Patrice Lumumba : à Bruxelles, une place contre l’oubli
Réclamé depuis des années par les communautés congolaise et africaine, le conseil communal de la Ville de Bruxelles a approuvé le 23 avril, à l’unanimité, la décision d’un espace public Patrice-Lumumba. Une statue à la mémoire de l’ancien Premier ministre du Congo sera édifiée square du Bastion, aux portes du quartier Matonge, le quartier de la communauté congolaise de la capitale. Démocratiquement élu au moment de l’indépendance, celui-ci avait défié les autorités belges dans un discours anticolonialiste devenu célèbre en 1960, avant d’être assassiné six mois plus tard, le 17 janvier 1961, avec la complicité de responsables belges.

Quelques minutes avant ce vote historique, Zoubida Jellab, conseillère communale pour le groupe Ecolo-Groen, se lance dans un discours juste et nécessaire : « C’est un acte historique que nous allons poser aujourd’hui ensemble en baptisant un espace public dédié à la mémoire de Patrice Emery Lumumba, héros national du Congo et donc une référence à notre histoire commune. Nos pensées vont d’abord à lui, assassiné dans d’horribles conditions, à sa famille, ses proches, le peuple congolais, les afro-descendants et tous les peuples colonisés et opprimés. » Mais, ce geste de reconnaissance tardive ne suffit pas. Elle poursuit : « Nous saluons le projet d’une statue ou pourquoi pas un portail mémoriel mais il faudra également (…) une plaque commémorative en mémoire de toutes les victimes de nos exactions et crimes au Burundi, Rwanda et évidemment Congo. » Le sénateur et vice-président du Parlement bruxellois Bertin Mampaka reconnaît qu’« on ne peut effacer la colonisation belge du Congo d’un trait de crayon ou d’une volonté journalistique, il faut que nos enfants, que les Belges connaissent leur histoire. Lumumba fait partie de cette grande histoire ».

Pour Bertin Mampaka, qui avait insisté oralement devant le conseil pour que le vote aille dans ce sens, l’approbation à l’unanimité est « un grand soulagement ». Zoubida Jellab nous confie : « C’est probablement le plus beau moment de ma carrière de conseillère communale. Un grand moment d’émotion partagé avec l’ensemble du conseil communal, conscient du désarroi et du désespoir de la communauté africaine.

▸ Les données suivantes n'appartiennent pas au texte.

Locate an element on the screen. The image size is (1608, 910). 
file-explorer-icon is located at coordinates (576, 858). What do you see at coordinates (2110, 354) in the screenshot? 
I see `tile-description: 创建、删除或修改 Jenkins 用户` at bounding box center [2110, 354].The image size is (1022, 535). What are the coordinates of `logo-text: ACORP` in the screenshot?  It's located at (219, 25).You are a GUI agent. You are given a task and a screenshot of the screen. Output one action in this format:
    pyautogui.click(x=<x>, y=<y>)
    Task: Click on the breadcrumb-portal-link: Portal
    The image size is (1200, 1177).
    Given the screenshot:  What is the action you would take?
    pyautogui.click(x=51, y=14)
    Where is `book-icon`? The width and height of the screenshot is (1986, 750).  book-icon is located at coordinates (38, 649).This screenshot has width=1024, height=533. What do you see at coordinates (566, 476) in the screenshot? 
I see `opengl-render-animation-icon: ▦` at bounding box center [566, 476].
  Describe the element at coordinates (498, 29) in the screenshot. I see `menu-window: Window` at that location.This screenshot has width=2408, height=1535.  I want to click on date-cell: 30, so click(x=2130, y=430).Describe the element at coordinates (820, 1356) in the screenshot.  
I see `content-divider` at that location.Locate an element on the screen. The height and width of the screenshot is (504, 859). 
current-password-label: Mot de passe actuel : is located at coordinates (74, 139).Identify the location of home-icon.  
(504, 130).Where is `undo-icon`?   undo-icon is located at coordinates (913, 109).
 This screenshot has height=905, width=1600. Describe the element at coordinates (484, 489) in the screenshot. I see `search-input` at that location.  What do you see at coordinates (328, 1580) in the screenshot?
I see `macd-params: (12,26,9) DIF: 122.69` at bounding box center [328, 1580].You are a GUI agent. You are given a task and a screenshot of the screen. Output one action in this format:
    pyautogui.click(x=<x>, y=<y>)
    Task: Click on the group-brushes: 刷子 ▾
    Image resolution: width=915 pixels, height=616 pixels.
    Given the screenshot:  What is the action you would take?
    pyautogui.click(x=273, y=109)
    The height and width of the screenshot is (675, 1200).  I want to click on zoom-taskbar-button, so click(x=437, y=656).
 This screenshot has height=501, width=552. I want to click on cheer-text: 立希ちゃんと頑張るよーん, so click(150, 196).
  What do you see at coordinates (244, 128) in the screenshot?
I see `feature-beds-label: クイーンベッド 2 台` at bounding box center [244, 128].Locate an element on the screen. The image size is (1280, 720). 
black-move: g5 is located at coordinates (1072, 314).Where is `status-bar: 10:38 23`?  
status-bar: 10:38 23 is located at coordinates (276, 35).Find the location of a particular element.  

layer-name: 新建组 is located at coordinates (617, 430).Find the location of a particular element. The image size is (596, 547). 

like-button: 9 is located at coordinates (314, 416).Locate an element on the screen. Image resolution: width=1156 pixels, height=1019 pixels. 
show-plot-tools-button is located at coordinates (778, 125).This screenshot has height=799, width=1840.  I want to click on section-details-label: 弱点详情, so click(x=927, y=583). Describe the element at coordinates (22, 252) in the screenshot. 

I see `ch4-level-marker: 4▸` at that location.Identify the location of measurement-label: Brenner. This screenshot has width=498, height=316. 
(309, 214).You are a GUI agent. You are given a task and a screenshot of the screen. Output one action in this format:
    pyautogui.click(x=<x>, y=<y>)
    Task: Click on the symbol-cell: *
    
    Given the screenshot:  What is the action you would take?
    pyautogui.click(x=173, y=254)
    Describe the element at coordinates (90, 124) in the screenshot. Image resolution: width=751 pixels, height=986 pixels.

C’était un devoir d’y répondre et c’est une responsabilité universelle. » Ce n’était pourtant pas gagné d’avance. En 2013, un vote du conseil communal (majorité libéraux/PS) d’Ixelles (une des 19 communes de Bruxelles, où se situe le quartier Matongé) avait rejeté la requête, prétextant que Lumumba n’était pas un personnage assez fédérateur. Cette fois c’est la commune de Bruxelles-centre qui a pris les choses en main et a voté à l’unanimité, quelque peu poussée par les nombreuses mobilisations pour cet acte de reconnaissance.

Reconnaître les crimes coloniaux et le tort fait aux populations est un pas démocratique essentiel et une marque de respect vis-à-vis des peuples colonisés. En 2008, le CADTM prenait part au collectif Mémoires coloniales, constitué à l’occasion du centenaire de la reprise par la Belgique du Congo de Léopold II, pour réclamer des excuses et des réparations de l’État belge au peuple congolais. Ces réparations devront tenir compte des souffrances physiques des Congolais pendant l’ère coloniale (sous le règne de Léopold II et l’administration coloniale de l’État belge jusqu’en 1960) et de la fortune accumulée par la famille royale et l’État belge du fait de l’exploitation forcée des populations et des ressources naturelles du Congo.